- [WHAT YOU HAVE TO DO] Lines in the data below that contain the word "agent" are to be copied.

- [MATERIALS PROVIDED]

==============================

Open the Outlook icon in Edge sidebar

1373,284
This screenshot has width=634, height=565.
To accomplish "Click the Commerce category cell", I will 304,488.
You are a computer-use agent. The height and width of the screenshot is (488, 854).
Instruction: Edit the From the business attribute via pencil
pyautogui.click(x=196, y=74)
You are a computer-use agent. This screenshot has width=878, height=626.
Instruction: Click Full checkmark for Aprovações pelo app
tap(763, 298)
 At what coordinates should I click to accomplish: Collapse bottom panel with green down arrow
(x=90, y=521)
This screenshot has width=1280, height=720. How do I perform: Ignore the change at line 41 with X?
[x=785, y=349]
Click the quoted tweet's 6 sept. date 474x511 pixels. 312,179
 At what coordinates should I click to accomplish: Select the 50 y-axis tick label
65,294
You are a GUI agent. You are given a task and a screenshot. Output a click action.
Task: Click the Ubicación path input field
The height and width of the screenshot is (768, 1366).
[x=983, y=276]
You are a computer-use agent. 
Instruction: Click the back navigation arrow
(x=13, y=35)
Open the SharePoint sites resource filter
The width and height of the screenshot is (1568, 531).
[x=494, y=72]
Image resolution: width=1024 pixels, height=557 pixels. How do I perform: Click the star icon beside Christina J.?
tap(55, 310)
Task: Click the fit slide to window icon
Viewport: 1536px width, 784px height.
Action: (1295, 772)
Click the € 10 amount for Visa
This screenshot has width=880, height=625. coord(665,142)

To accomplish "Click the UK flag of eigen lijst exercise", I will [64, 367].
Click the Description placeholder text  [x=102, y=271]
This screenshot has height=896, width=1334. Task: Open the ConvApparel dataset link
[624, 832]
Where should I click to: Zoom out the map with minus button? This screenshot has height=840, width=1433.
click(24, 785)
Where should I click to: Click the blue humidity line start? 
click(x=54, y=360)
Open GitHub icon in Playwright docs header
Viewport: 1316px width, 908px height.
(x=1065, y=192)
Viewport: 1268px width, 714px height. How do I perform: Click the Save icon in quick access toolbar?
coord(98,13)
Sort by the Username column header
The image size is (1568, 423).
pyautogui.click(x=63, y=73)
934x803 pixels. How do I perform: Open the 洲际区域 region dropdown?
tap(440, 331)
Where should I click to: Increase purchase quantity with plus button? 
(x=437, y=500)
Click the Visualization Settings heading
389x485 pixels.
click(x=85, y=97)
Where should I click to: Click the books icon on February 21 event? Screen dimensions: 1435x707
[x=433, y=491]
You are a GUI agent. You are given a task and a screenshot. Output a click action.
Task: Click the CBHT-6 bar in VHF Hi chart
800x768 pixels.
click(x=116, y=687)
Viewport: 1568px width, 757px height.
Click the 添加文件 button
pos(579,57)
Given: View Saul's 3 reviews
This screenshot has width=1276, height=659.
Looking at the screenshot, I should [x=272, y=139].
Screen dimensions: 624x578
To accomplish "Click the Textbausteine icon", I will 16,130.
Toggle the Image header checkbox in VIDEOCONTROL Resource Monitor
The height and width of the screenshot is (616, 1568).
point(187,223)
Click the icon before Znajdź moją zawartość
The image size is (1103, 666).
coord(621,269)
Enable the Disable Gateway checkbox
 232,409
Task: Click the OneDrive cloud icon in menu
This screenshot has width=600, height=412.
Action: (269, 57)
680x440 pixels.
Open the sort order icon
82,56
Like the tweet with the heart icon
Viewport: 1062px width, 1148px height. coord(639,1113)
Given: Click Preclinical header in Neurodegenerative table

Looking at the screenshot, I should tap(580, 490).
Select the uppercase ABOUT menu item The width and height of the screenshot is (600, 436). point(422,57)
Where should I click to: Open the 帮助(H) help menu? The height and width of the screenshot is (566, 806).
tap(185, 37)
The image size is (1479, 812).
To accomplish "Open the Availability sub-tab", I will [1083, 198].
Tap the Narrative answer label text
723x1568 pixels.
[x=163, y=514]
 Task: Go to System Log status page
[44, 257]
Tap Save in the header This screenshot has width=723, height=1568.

==============================

- [TASK SOLUTION]
You are a computer-use agent. The height and width of the screenshot is (488, 854).
You are a computer-use agent. This screenshot has width=878, height=626.
You are a GUI agent. You are given a task and a screenshot. Output a click action.
You are a computer-use agent. 
You are a GUI agent. You are given a task and a screenshot. Output a click action.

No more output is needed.